Подошедшая к этой группе Лулу, услышав некоторые из перечисленных ужасов, возмутилась не на шутку.
— Не понимаю, почему надо зацикливаться только на мрачных явлениях. В жизни ведь есть и огромные радости: дети, друзья, совместная работа верящих в идеал, минуты нежности, веселья и счастья…
— В этом и кроется величайшее коварство бытия, — заметил инженер, или профессор. — Возможно, если бы мы постоянно жили среди ужасов, жестокостей, страхов, мы в конце концов привыкли бы к ним.
— Вы хотите сказать, что минуты счастья существуют лишь для того, чтобы обострять ужас войн, пыток, эпидемий, катастроф?

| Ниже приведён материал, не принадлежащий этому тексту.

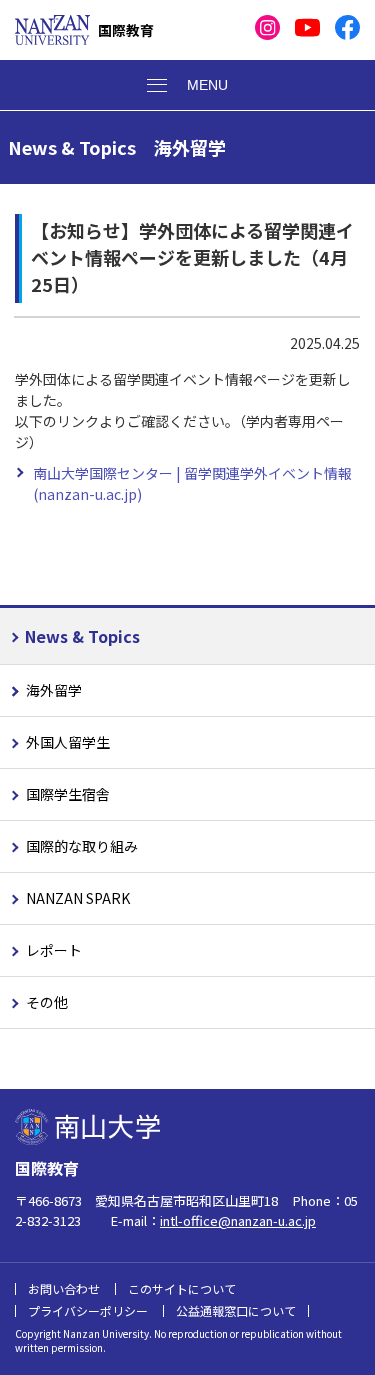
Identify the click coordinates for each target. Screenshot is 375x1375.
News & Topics (82, 636)
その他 (47, 1002)
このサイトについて (182, 1288)
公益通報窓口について (236, 1310)
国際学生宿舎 (68, 794)
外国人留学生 (68, 742)
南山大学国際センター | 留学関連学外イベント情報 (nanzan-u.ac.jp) (192, 483)
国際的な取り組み (82, 846)
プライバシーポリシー (88, 1310)
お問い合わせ (64, 1288)
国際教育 (126, 30)
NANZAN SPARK (78, 898)
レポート (54, 950)
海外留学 (54, 690)
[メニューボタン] (187, 85)
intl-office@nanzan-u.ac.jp (238, 1220)
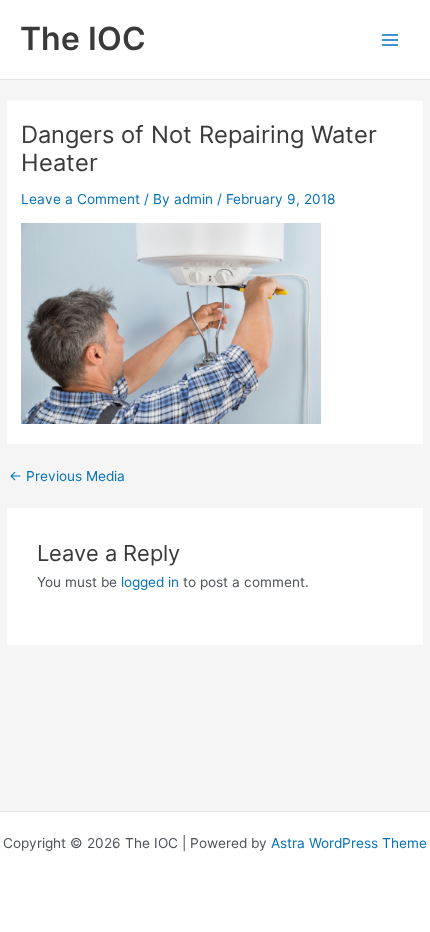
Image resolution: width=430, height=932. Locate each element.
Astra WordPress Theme (349, 843)
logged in (150, 582)
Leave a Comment (80, 199)
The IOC (83, 38)
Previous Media (67, 477)
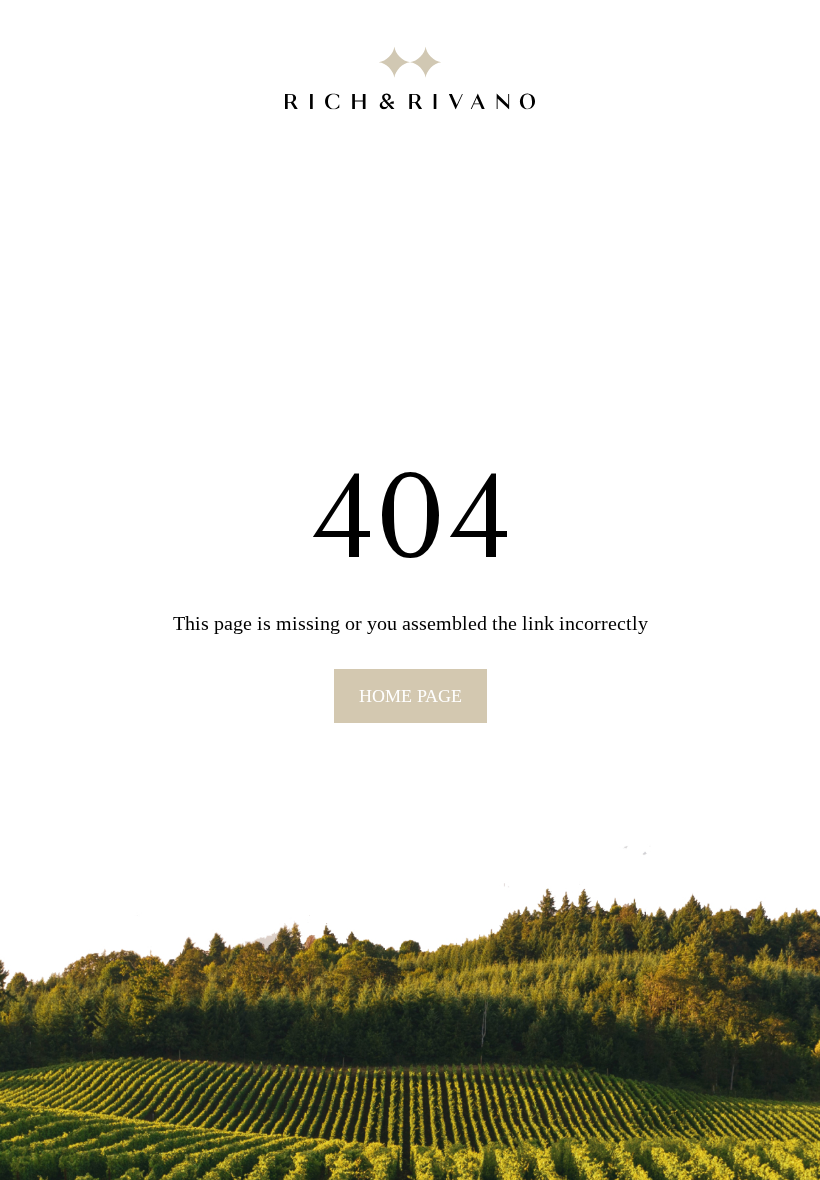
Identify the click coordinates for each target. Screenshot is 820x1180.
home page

Инженер усмехнулся, приподняв брови, как бы говоря «бесспорно».
— Но тогда жизнь стала бы настоящим адом! — воскликнула Лулу.
— А вы сомневаетесь, что так оно и есть? — спросил инженер.
— Да, пресловутая юдоль слез.
— Именно так, — подтвердил инженер, но тут же прибавил, словно его неправильно поняли: — Нет, не совсем то.
— А что же?
— Здесь нечто другое, — с загадочной миной возгласил инженер, поднимая руку.
— Что — другое? — опять спросила женщина, умиравшая от любопытства.
На ее вопрос поспешила ответить Лулу, которая победоносно заявила:
— Возможно, этот сеньор прав, однако, по-моему, в жизни есть много замечательного.
— Но ведь никто не отрицает, что в жизни есть много замечательного, — усмехнулся инженер.
— О да, о да, очень много. Но даже будь эта жизнь столь ужасна — а это все же не так, — всегда есть утешение, что тех, кто сумел перенести земное бытие, выказывая милосердие, веру, надежду, ждет рай.
В маленьких глазах инженера, или профессора, сверкнул иронический огонек.
— Вы, кажется, в этом сомневаетесь, — с горечью сказала Лулу.
— Есть еще иной вариант, сеньора, — мягко ответил инженер.
— Какой иной вариант?
— Что мы уже мертвы и осуждены. Что эта жизнь и есть ад, к которому мы приговорены на веки вечные.
— Но ведь мы живы, — удивился кто-то, до сих пор не проронивший ни слова.
— Это вы так полагаете. Все так полагают. Я хочу сказать, все так полагают в том случае, если моя гипотеза верна. Вам понятно?
— Нет, мы ничего не понимаем. По крайней мере, я.
— Что мы живы — это иллюзия. Также и наша надежда на смерть. Хотя слова «надежда на смерть» могут показаться шуткой. Эта иллюзия и эта надежда, возможно, элементы инфернального фарса.
— Довольно экстравагантная идея воображать, что мы не живы, — заметил доктор Аррамбиде. — А как тогда быть с покойниками? С похоронными конторами?